= INPUT RECORDS =
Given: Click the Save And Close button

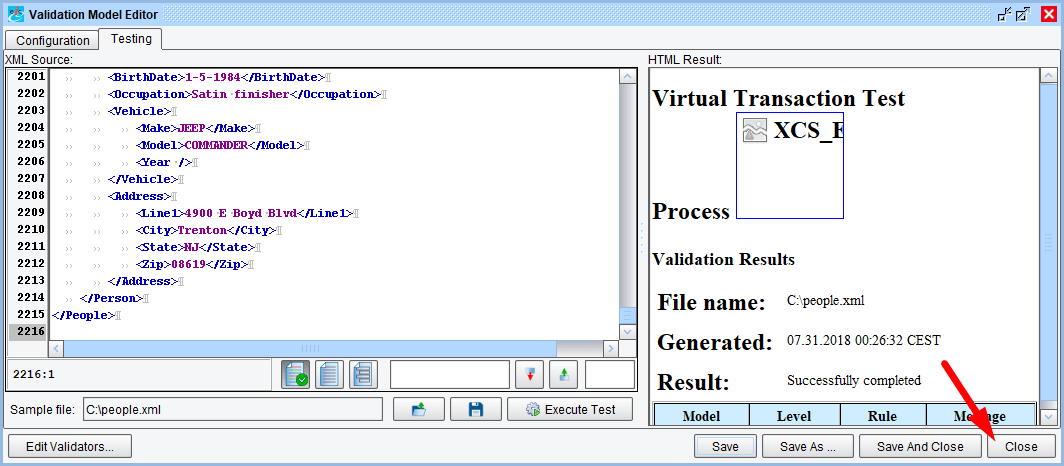Looking at the screenshot, I should pyautogui.click(x=919, y=446).
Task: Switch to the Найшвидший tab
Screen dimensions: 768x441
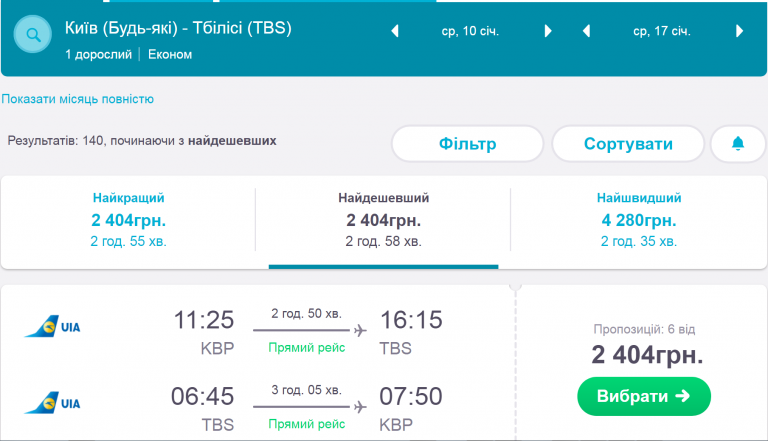Action: coord(639,220)
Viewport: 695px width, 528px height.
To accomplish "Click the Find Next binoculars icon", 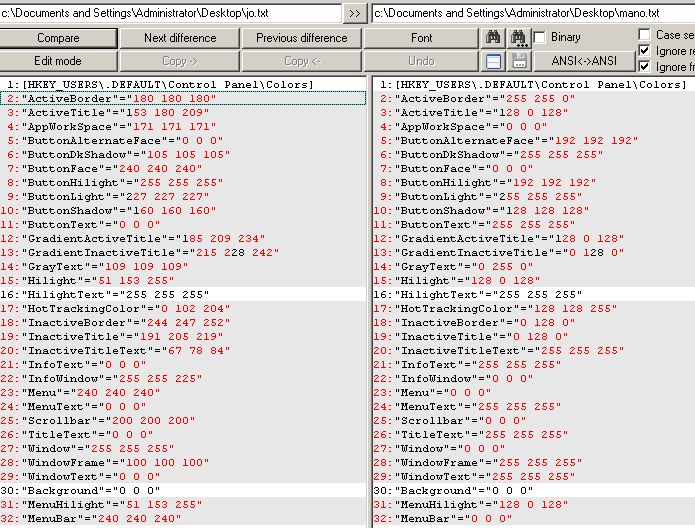I will 519,38.
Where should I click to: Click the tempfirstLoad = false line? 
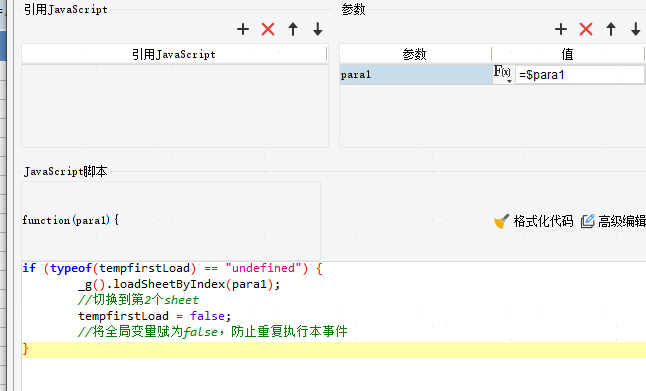click(154, 316)
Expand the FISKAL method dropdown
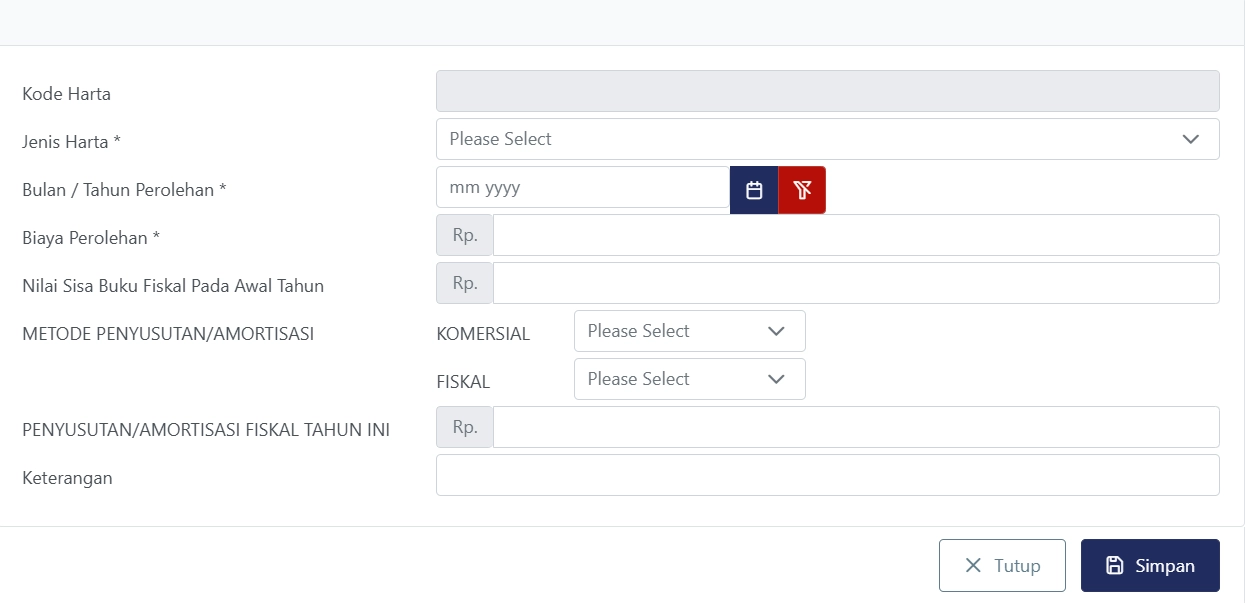1245x603 pixels. point(689,379)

= WHAT THE TASK ASKS =
Give back exactly the lines from the opening of the listing through the line holding "Viewport: 695px width, 528px height.", both ends included, with every picture omitted.

= YOUR RESPONSE =
Given: Click the Save And Close button

Looking at the screenshot, I should pyautogui.click(x=919, y=446).
Task: Switch to the Найшвидший tab
Screen dimensions: 768x441
Action: coord(639,220)
Viewport: 695px width, 528px height.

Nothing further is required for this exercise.